Less than two hours after deployment, a self-driving bus in Las Vegas got involved in an accident.
According to a report from The Guardian, the self-driving bus developed by French company Navya was launched Wednesday on the roads of the so-called Innovation District in downtown Las Vegas. Dubbed as America’s first autonomous shuttle, the event was covered by local and foreign media and a few celebrities including Danica Patrick.
Unfortunately, things went sour for the brand new bus when, within an hour after its first couple of trips, the vehicle got into a collision with a delivery truck.#LasVegas self-driving bus met accident less than two hours after launch.Click To Tweet
It was supposed to drive along the near 1-kilometer loop around downtown Las Vegas and offer free rides to residents of the community and tourists. A representative of the City of Las Vegas, Jace Radke, issued the following statement regarding the accident:
“The autonomous shuttle was testing today when it was grazed by a delivery truck downtown. The shuttle did what it was supposed to do, in that it’s sensors registered the truck and the shuttle stopped to avoid the accident. Unfortunately, the delivery truck did not stop and grazed the front fender of the shuttle. Had the truck had the same sensing equipment that the shuttle has the accident would have been avoided. Testing of the shuttle will continue during the 12-month pilot in the downtown Innovation District.”
The Self-Driving Bus Accident: What Happened?
Because of the self-driving bus accident, many became skeptical about its safety and capability. However, Radke assured everyone that what happened is just part of the vehicle’s testing process. He went on to say:
“That’s the whole point of doing this, is to test it in traffic, see what happens when it’s introduced with moving cars and all those variables out there.”
Still, experts agreed that the incident was not the best outcome for a public launch, especially now that many tech companies and car manufacturers are pushing to place driverless vehicles in our future streets.
In fact, Google’s Waymo announced that it would also be launching its fully autonomous ride-hailing service, without any human driver behind the wheel in Phoenix, Arizona in the coming months.

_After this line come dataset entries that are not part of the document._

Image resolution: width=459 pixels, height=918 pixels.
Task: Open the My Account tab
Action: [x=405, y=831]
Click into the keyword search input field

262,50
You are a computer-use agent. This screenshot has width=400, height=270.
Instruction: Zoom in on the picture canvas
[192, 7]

According to the City of Las Vegas, their autonomous vehicle project hopes to get at least a quarter-million people, locals and tourists alike, to try the driverless technology.

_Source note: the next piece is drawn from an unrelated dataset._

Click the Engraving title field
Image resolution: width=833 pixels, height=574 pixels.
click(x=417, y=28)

The shuttle was made by the French startup Navya, a company owned and operated by the private transportation company Keolis. It seats eight passengers with seatbelts and has the capability to stop immediately, either manually or automatically, in case anything crosses its path.
The oval-shaped autonomous bus only has a computer display and is monitored by a human. There are no steering wheel or brake pedals, as well. It only uses electronic kerb sensors, GPS, and other technology to navigate roads at a max speed of 15 mph.